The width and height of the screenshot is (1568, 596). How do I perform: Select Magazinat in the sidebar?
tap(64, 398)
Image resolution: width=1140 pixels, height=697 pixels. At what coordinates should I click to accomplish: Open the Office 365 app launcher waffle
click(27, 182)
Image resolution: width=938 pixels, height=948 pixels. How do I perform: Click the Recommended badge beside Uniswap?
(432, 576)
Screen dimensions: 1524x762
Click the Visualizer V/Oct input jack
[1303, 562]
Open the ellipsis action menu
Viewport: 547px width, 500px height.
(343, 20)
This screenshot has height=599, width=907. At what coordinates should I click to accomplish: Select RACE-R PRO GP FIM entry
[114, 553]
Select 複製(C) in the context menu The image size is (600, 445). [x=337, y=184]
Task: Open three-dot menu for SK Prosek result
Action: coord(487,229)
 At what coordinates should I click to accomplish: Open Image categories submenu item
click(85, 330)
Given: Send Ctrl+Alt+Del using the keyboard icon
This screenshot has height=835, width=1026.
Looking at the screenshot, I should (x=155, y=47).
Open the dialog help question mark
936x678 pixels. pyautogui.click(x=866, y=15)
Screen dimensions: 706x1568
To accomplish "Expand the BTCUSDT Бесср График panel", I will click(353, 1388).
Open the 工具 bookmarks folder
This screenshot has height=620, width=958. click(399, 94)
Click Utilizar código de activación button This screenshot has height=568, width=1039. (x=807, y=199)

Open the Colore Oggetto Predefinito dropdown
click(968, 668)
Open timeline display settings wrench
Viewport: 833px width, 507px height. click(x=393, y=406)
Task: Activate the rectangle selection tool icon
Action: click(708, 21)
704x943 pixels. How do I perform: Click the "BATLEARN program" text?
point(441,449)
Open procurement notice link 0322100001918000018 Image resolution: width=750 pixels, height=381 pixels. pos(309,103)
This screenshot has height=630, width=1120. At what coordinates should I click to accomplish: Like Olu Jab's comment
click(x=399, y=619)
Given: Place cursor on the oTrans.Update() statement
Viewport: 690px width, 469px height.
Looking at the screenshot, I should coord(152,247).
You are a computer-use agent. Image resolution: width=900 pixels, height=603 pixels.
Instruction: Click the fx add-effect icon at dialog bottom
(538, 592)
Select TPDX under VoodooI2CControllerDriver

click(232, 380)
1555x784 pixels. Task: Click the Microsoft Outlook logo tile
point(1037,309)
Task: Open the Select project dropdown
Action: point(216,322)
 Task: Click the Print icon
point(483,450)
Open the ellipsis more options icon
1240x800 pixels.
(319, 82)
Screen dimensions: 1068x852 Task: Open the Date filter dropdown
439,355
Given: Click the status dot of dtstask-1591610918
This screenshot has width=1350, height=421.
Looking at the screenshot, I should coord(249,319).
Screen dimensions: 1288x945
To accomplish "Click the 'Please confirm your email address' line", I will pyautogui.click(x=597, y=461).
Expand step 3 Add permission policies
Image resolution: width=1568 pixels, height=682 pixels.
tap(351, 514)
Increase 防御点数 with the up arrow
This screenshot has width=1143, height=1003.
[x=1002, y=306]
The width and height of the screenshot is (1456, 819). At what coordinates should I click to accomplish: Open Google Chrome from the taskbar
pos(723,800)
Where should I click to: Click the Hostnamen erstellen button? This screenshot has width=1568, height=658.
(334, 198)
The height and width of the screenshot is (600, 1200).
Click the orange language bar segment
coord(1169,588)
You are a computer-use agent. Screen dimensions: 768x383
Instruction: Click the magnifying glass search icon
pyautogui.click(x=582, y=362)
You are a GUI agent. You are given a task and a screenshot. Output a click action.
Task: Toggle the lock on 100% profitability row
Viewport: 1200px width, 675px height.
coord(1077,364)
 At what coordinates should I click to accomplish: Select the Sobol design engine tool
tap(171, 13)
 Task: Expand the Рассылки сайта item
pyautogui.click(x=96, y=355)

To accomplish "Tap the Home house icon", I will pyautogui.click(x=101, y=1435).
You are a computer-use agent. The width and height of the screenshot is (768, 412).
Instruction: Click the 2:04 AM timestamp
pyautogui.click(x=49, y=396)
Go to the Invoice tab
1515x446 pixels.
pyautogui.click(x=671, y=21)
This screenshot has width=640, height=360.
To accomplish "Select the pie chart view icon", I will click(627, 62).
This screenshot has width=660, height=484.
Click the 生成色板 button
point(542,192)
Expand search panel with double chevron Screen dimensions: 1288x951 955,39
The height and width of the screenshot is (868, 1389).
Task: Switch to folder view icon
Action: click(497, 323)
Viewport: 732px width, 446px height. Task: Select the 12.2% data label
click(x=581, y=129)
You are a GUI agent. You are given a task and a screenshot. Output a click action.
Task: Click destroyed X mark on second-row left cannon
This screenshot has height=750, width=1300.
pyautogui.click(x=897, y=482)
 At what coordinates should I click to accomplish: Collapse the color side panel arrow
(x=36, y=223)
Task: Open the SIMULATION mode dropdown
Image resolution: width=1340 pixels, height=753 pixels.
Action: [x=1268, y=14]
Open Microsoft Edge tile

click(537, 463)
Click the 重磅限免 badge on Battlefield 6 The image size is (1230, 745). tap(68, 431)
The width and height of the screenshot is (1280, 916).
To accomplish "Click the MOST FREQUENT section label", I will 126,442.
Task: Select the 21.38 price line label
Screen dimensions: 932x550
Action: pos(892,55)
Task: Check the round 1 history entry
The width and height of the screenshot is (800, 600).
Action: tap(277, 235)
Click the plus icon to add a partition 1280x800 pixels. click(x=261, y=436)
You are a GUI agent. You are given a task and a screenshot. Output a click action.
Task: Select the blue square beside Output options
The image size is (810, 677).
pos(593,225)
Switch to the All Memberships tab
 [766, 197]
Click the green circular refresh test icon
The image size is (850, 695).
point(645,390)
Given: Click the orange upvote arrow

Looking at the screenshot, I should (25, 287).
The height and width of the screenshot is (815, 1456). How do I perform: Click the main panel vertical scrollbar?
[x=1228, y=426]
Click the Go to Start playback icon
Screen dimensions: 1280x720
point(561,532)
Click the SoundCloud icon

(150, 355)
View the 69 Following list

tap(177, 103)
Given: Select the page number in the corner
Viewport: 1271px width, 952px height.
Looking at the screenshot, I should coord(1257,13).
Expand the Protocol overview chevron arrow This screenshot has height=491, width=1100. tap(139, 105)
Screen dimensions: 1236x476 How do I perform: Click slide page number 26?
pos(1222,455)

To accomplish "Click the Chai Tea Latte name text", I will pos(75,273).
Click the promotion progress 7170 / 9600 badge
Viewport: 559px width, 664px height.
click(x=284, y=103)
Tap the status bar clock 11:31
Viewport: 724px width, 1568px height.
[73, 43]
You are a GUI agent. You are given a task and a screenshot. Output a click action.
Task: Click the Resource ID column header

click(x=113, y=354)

■ ■ ■ ■ ■ ■ ■

Gather each line in the data that holds the string "computer".

You are a computer-use agent. Image resolution: width=900 pixels, height=603 pixels.
You are a computer-use agent. Screen dimensions: 768x383
You are a computer-use agent. The width and height of the screenshot is (768, 412).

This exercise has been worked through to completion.